Decyzja stanowi poważny cios brytyjskim firmom obronnym, w tym BAE Systems i Babcock, które lobbowały dostęp do funduszu.
Bezpieczna inicjatywa, warta około 125 miliardów funtów, ma na celu zwiększenie zdolności obronnych w Europie w odpowiedzi na rosnące zagrożenia bezpieczeństwa, w tym RosjaWojna w Ukraina.
Zebrą pieniądze na rynki finansowe i wyda pożyczki dla państw członkowskich UE na zakup broni, w tym systemy obrony powietrznej, haubice, pociski i drony. Jednak tylko firmy, które produkują co najmniej 65% swoich elementów w UE, Norwegii, lub Ukraina kwalifikuje się do finansowania.

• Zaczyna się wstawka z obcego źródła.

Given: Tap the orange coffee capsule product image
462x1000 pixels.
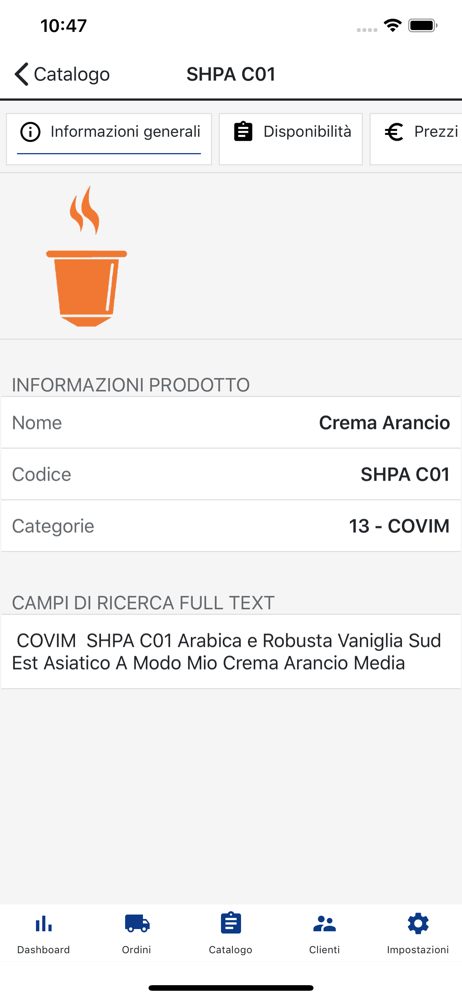Looking at the screenshot, I should [86, 256].
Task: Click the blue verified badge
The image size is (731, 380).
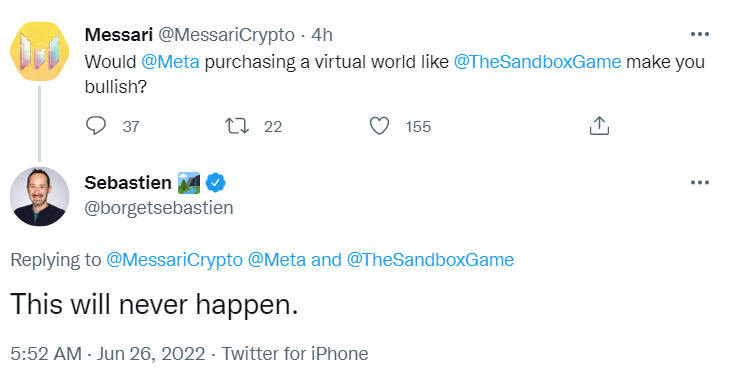Action: click(x=215, y=183)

Rząd Wielkiej Brytanii musi jeszcze zdecydować, czy rozpocząć negocjacje w sprawie paktu obronnego z Brukselą.
Jednak brytyjscy urzędnicy są podobno „optymistyczni”, że 19 maja można osiągnąć umowę na szczycie UE.
Niemniej jednak Francja jest uważana za naciska na wszelkie porozumienie w sprawie współpracy obronnej, które będzie powiązane z szerszymi post-Brexit Rozmowy, w tym spory dotyczące praw połowowych i migracji.
Francuski prezydent Emmanuel Macron był siłą napędową dążenia UE na większą „strategiczną autonomię” w wydatkach na obronę.
Wezwał narody europejskie do priorytetu zakupu francuskich myśliwców i systemów obrony powietrznej nad sprzętem od dostawców spoza UE, w tym Wielkiej Brytanii.
Sekretarz obrony John Healey powiedział, że NATO pozostał „kamieniem węgielnym całego naszego bezpieczeństwa”, ale zasugerował, że Wielka Brytania będzie otwarta na podpisanie paktu bezpieczeństwa UE, gdyby był w interesie narodowym.
Wyjaśnił: „Weszliśmy do rządu, obiecując zresetować stosunki z Unia Europejska. To może być okazja dla Wielkiej Brytanii. ”
Oprócz bezpiecznego funduszu brytyjscy urzędnicy badają również inne sposoby współpracy z UE w zakresie finansowania obrony.
W Wielkiej Brytanii prowadzi dyskusje na temat utworzenia europejskiego banku zbrojeniowego, który mógłby zapewnić do 100 miliardów funtów finansowania wspólnych projektów wojskowych.
Polska, która posiada rotacyjną prezydenturę UE, wzywa do bliższej współpracy obrony między Wielką Brytanią a blokiem.
Polski minister finansów AndrzeJ Domański powiedział Financial Times: „Mam bardzo silne wrażenie, że polski i Wielka Brytania myślenie o obronie jest bardzo podobne”.